She made her reservations on USAir the same day she realized it was already late March and she had better get packing. There was a direct flight to Providence—you had to land in Washington—but no nonstop one, and it turned out it was the only flight going there, so she didn’t even have her choice of a departure time. Mrs. Bliss wasn’t afraid of flying so much as she was of landing in strange cities and having to sit in the plane while it changed crews or took on fuel or boarded new passengers. (Also, she knew about landings, how they were the trickiest part of the whole deal.) But what troubled her most, she thought, was what to take with her.

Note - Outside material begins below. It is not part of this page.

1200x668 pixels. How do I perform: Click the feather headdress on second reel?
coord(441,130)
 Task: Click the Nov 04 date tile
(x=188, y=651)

She’d never been to Rhode Island and it was Frank’s first year there so he really wouldn’t be able to tell her. She found an atlas of the United States in the building’s small bookcase in the game room and looked up Providence. It was north of Chicago, north of Pittsburgh, north of New York, and all that stood between it and the rest of cold, icy New England and Canada was a wide but not very high Massachusetts.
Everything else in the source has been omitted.